I’m looking to understand what ‘Release Testing’ looks like for you:
Is it a ‘big’ team event?
How long does it take?
– Is it limited?
What are you testing?
– Stories that were implemented?
– Critical workflows
How often does it happen?
Is it a distraction to ongoing work?
How do you measure success?
We have a couple of processes that are similar and different in their own ways, it is a mixture of automation and manual/exploratory testing. We look to time box this to a 2 hour window allowing enough time to run the automation suite and look through any possible issues whilst carrying out manual testing on high value features that currently cannot be automated.
The focus is on regression and critical workflow with some exploratory, trying to avoid a complete retest of the new features that have been added.
At a previous employer we had release testing which consisted of the critical workflows and new features that either will not or have not been automated yet.
Is it a ‘big’ team event? - We had a very large system and tight window to complete, so the only way we could get it done was with a whole team effort. However as time went on and this become more automated we got it down to one FTE for the day + automation.
How long does it take? - We had a week (5 days) to complete testing and investigate issues (Like I said large system).
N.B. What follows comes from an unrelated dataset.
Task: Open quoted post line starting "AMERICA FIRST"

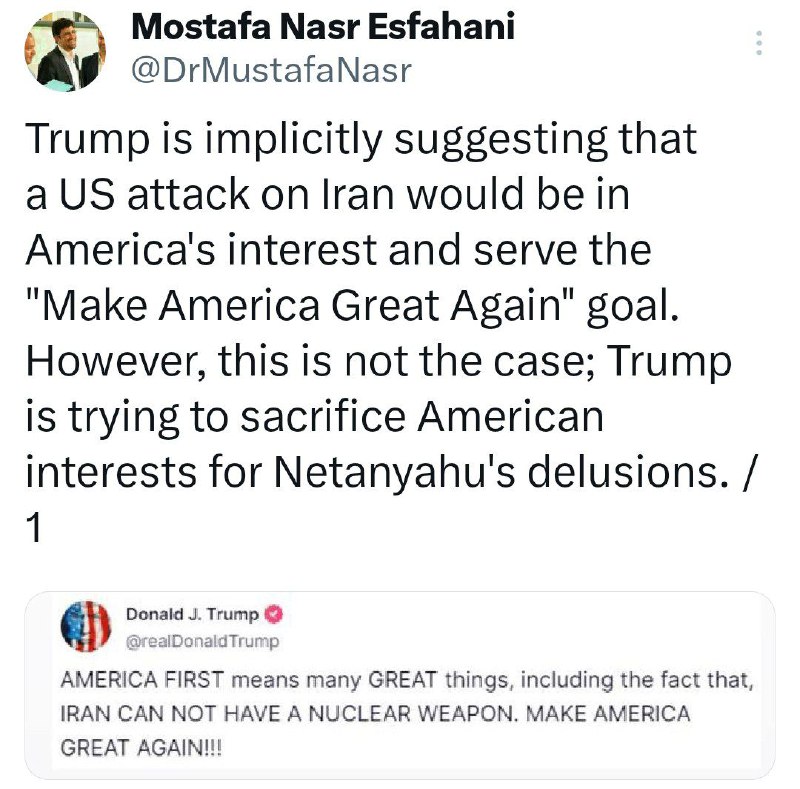Action: click(407, 680)
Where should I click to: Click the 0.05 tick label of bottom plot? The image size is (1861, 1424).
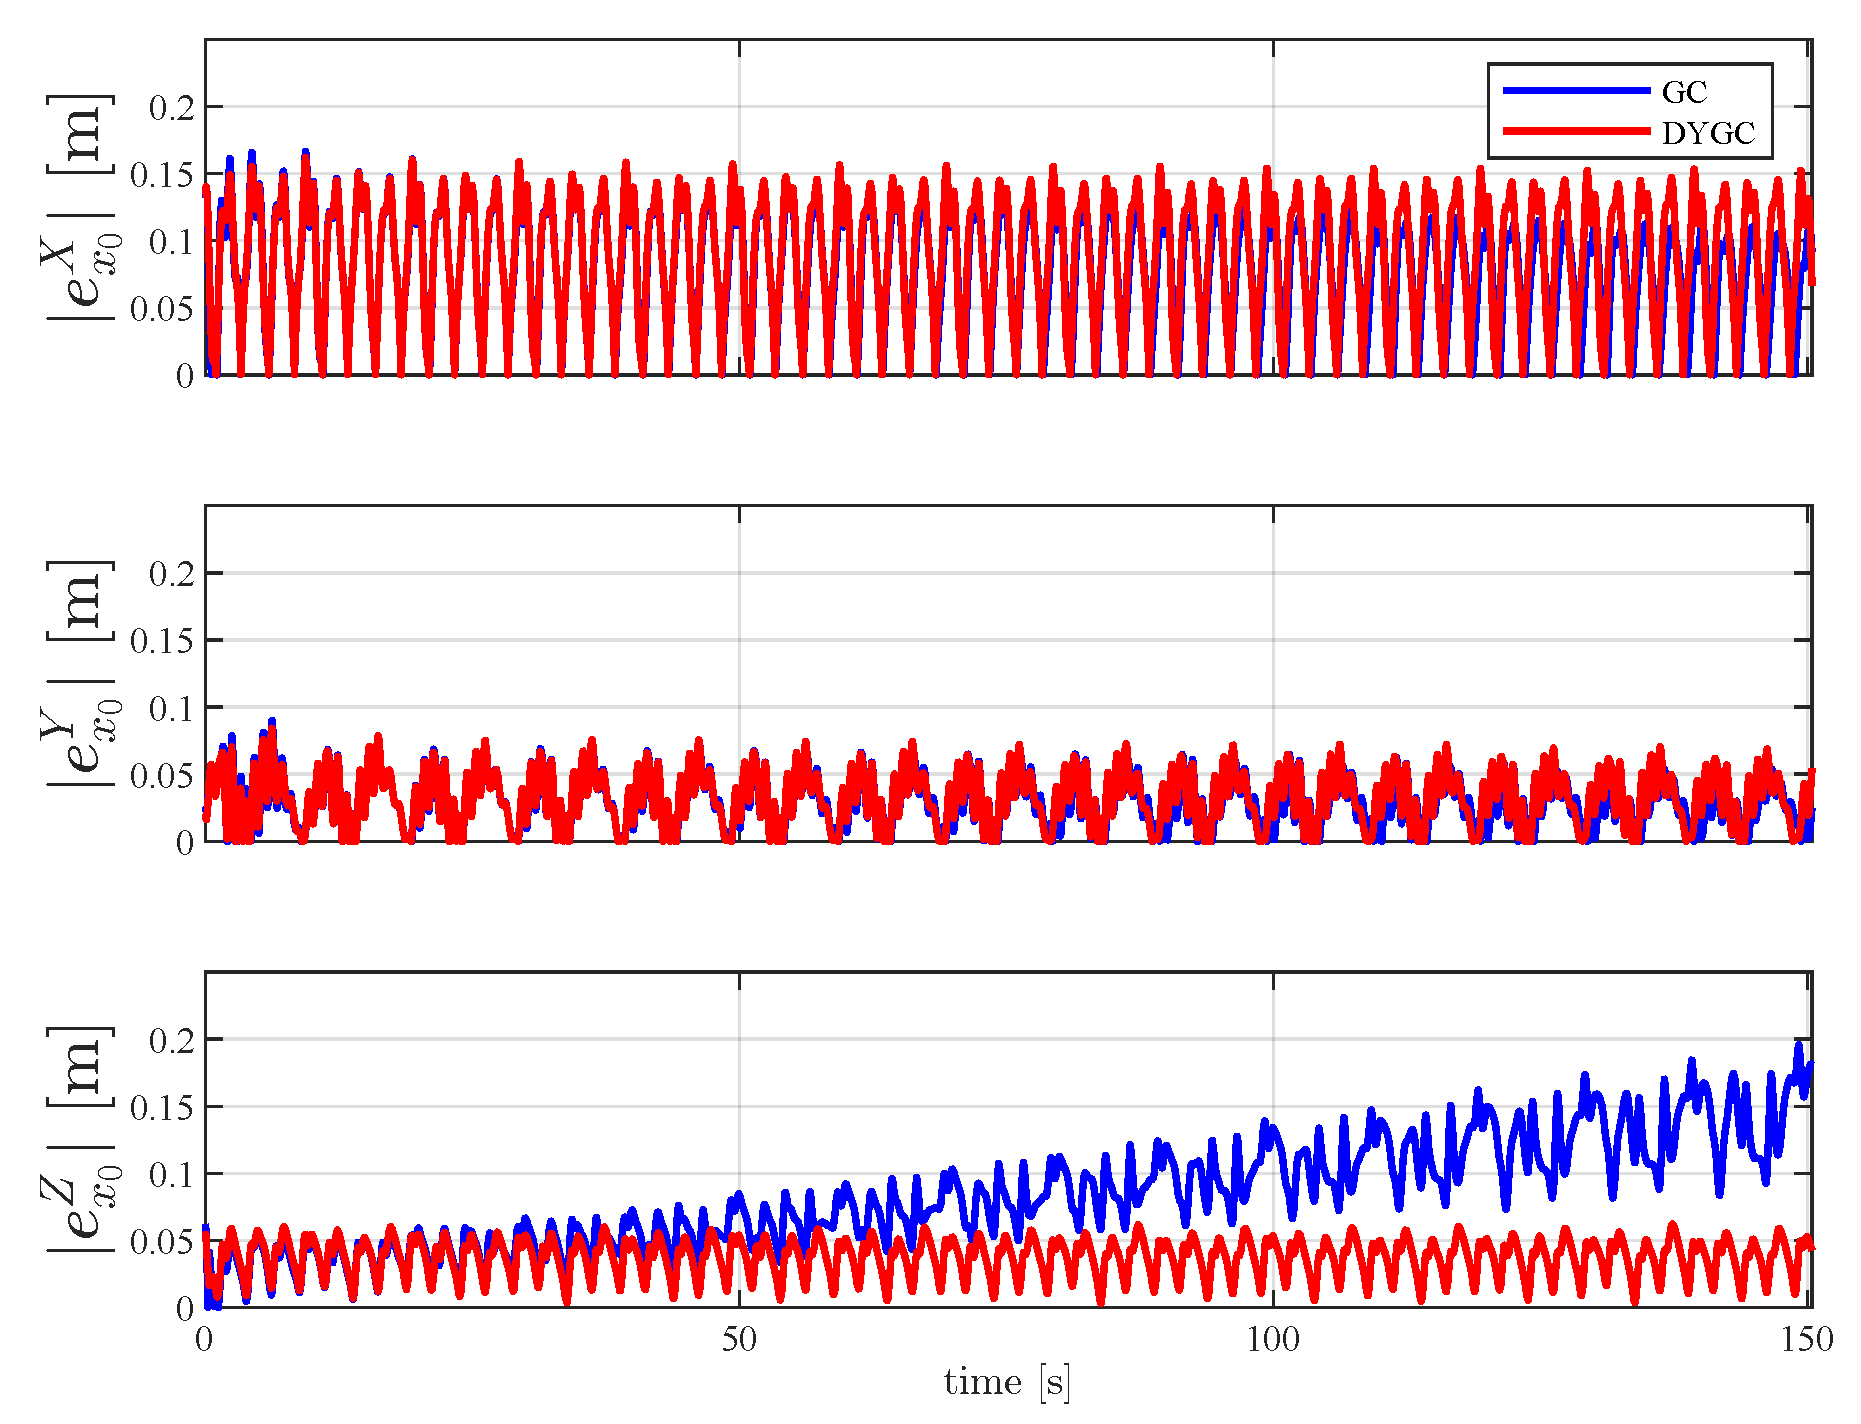coord(163,1241)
What are you testing? - We did both testing of new features and Critical workflows, on occasion there would be something else thrown into the mix depending on the release requirements.
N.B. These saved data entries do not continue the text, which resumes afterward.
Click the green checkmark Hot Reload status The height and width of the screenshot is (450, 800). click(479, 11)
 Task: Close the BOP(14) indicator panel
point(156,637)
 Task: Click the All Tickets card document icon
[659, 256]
How often does it happen? - Every release. We also had smoke tests for minor maintenance updates or hotfixes.
Is it a distraction to ongoing work? - It can be but I found giving plenty of notice and making the whole feature team aware it was not generally an issue. Release took higher priority than WIP. We also took the saying its a team effort seriously and if the teams tester is on release testing the devs would execute the testing with the tester reviewing after release testing is complete.
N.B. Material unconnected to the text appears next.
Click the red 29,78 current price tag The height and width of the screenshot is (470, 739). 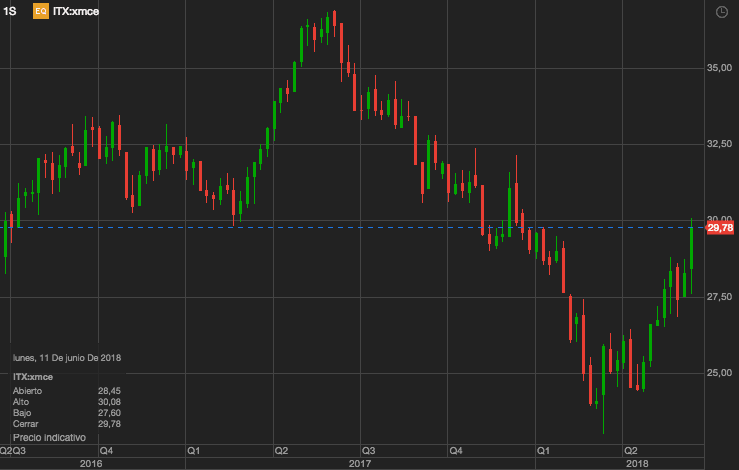720,228
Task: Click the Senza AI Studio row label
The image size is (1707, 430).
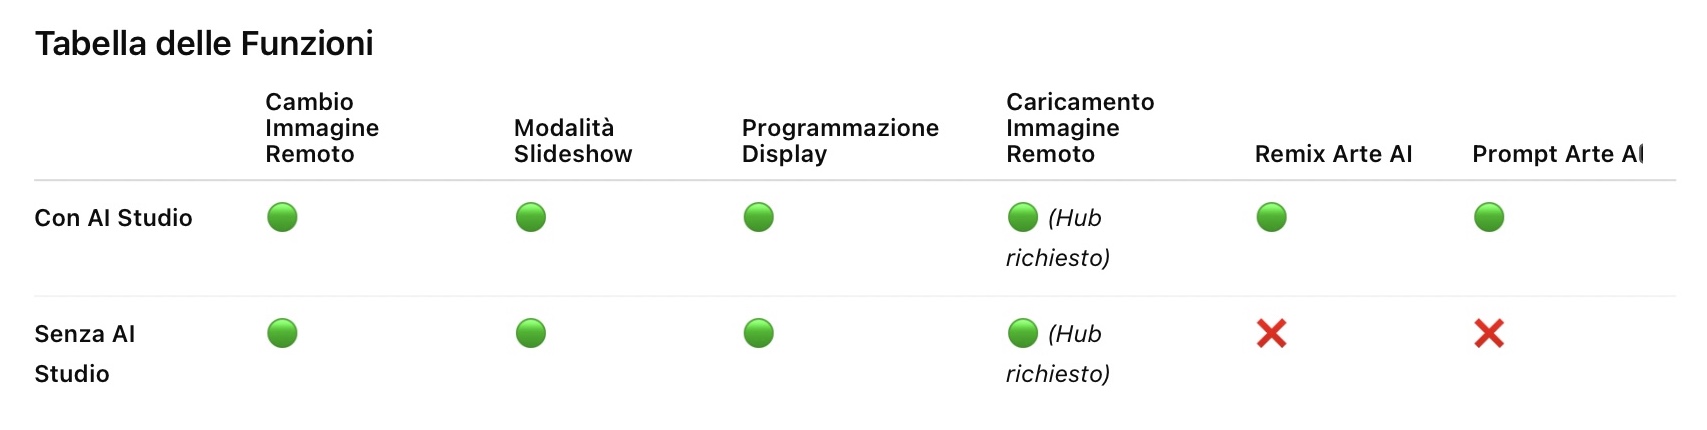Action: click(x=85, y=353)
How do you measure success? - Every company is slightly different but we had a set of entry and exit criteria, a breach in any of these would result in a NOGO decision for the release. This consisted of things like >95% pass rate, 0 high priority issues, etc. You would need to work out what success looks like for you.
I just died a little inside as I despise our release testing process. In fact despite is probably too gentle of a term.
My work, in theory, has releases ever 3 months. For each release we have a period known as hardening, which effectively release testing. There’s a team that run the same few hundred test cases every single release for every feature released prior to I think 2023 (Sigh). Development teams are then responsible for testing all features added after then. Some teams will do lots of testing. We do enough to ensure our previous features aren’t borked by another team and that our features that we’ve heavily tested still exist. The whole process tends to take anything from 6 to 18 weeks.
It’s a pain in the backside and a distraction for 3 of us (out of ~25 folk) in my group of teams. We only spend about 2-3 days per release cycle but there’s so many bugs across the wider org that whilst we’ll test Release Candidate 1, it’s usually a few more RCs later before we can release. Amazingly we can have two of these release cycles on the go at once, so bad are we at delivering with quality.
In terms of assessing the value. Well if you’re finding showstopper issues it’s worthwhile.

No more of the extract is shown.